All'articolo 8 del predetto decreto è prevista l’istituzione delle Unità speciali di continuità assistenziale – USCA.

Per brevità le trascriviamo quanto statuito al citato artico 8: “Al fine di consentire al medico di medicina generale o al pediatra di libera scelta o al medico di continuità assistenziale di garantire l'attività assistenziale ordinaria, le  regioni e le province autonome di Trento e Bolzano istituiscono, entro  dieci giorni dall'entrata in vigore del presente decreto, presso una sede di continuità assistenziale già esistente una unità speciale ogni 50.000 abitanti per la gestione domiciliare dei pazienti affetti da COVID-19  che  non  necessitano  di  ricovero  ospedaliero.”

Ad oggi non risulta che la Regione Lazio da Lei presieduta, abbia istituito alcuna USCA.

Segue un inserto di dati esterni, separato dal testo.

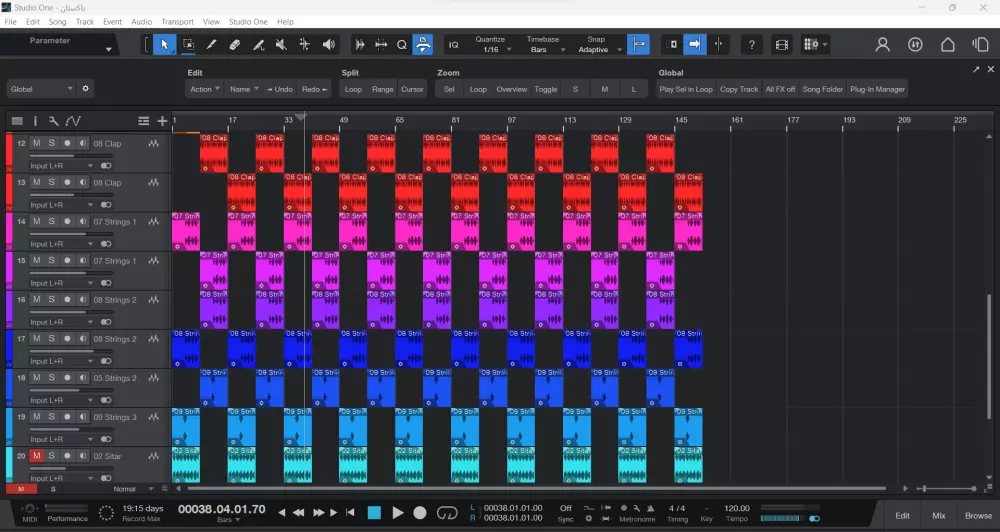Open the Quantize 1/16 dropdown
The image size is (1000, 532).
click(490, 49)
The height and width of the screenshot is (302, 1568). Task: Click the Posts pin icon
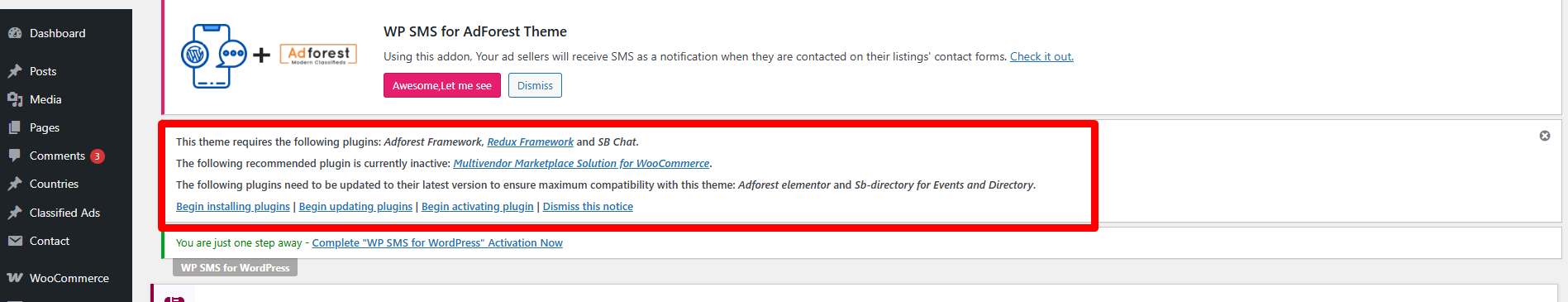[15, 71]
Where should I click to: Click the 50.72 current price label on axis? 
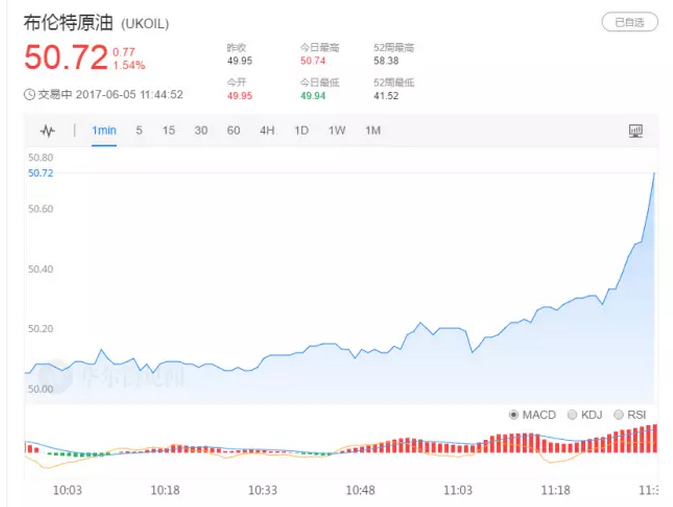[x=41, y=173]
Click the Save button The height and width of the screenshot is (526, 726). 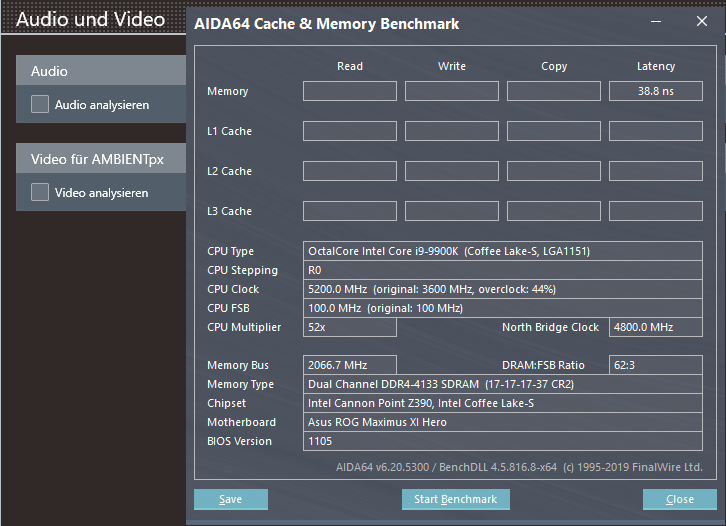coord(231,499)
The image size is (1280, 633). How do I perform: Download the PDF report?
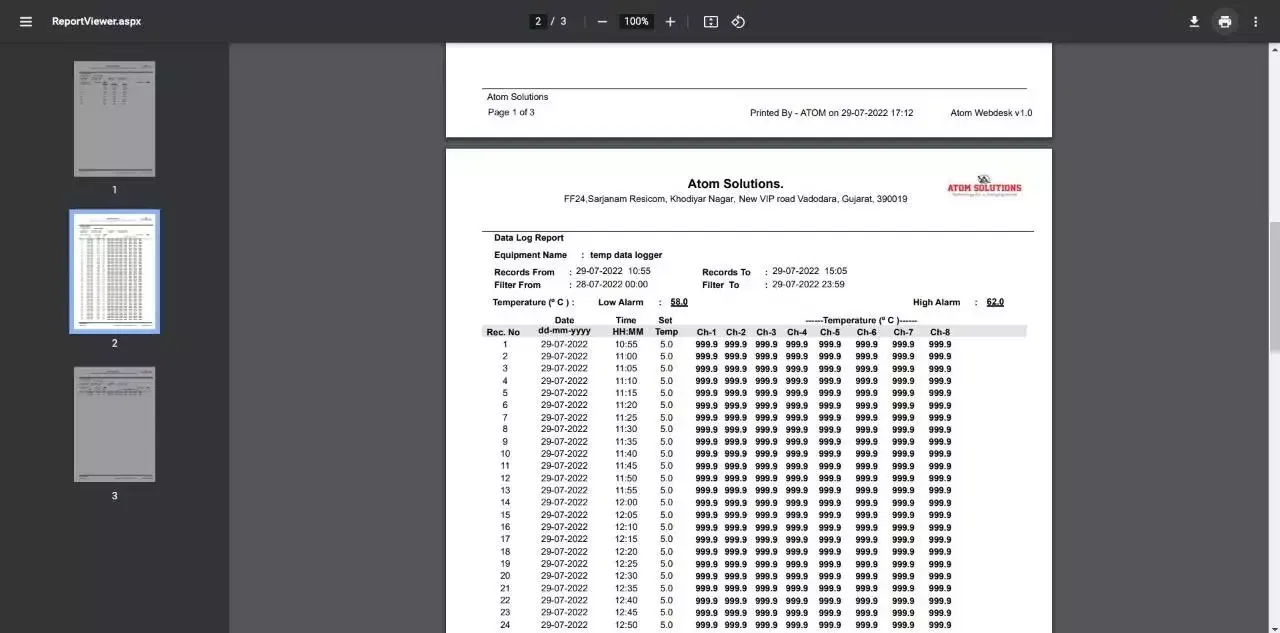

L’istituzione delle USCA, costituite da personale protetto dai dispositivi di protezione individuali, completi di scafandri e doppia mascherina, consentirebbe di intercettare i pazienti prima che debbano ricorrere a cure ospedaliere, ovvero prima che abbiano una sintomatologia respiratoria importante, e  per i quali  è indispensabile una valutazione medica, l’esecuzione del tampone a domicilio,  l’ecografia polmonare , esami del sangue, elettrocardiogramma, valutazione dell’ossigenazione non soltanto tramite wi-fi, anche se può servire nella sorveglianza.

È ormai parere comune nella scienza, che solo le cure precoci domiciliari hanno la speranza di ridurre i morti, in quanto la ventilazione iniziata in quadro di stress polmonare già instaurato è gravata da importanti insuccessi e il Sant'Orsola di Bologna ne è un valido esempio.

In altre parole l’istituzione delle USCA è con altissima probabilità, in grado di ridurre le morti e non istituirle aumenta il rischio per i cittadini e configura il somministrare cure inferiori alle necessità.

Anche i pazienti sintomatici che, dopo la valutazione clinica fatta direttamente dal Pronto Soccorso, vengano rinviati al domicilio ne potrebbero usufruire in caso di aggravamento.

Dal 9 marzo la Regione aveva 10 giorni di tempo per l’istituzione delle USCA.

Dal termine previsto nel decreto sono trascorsi 16 giorni.

Ricordiamo che Lei è stato curato a domicilio.

Non ritiene che anche gli abitanti della Regione Lazio possano sperare di avere le stesse garanzie assistenziali di cui ha potuto godere Lei?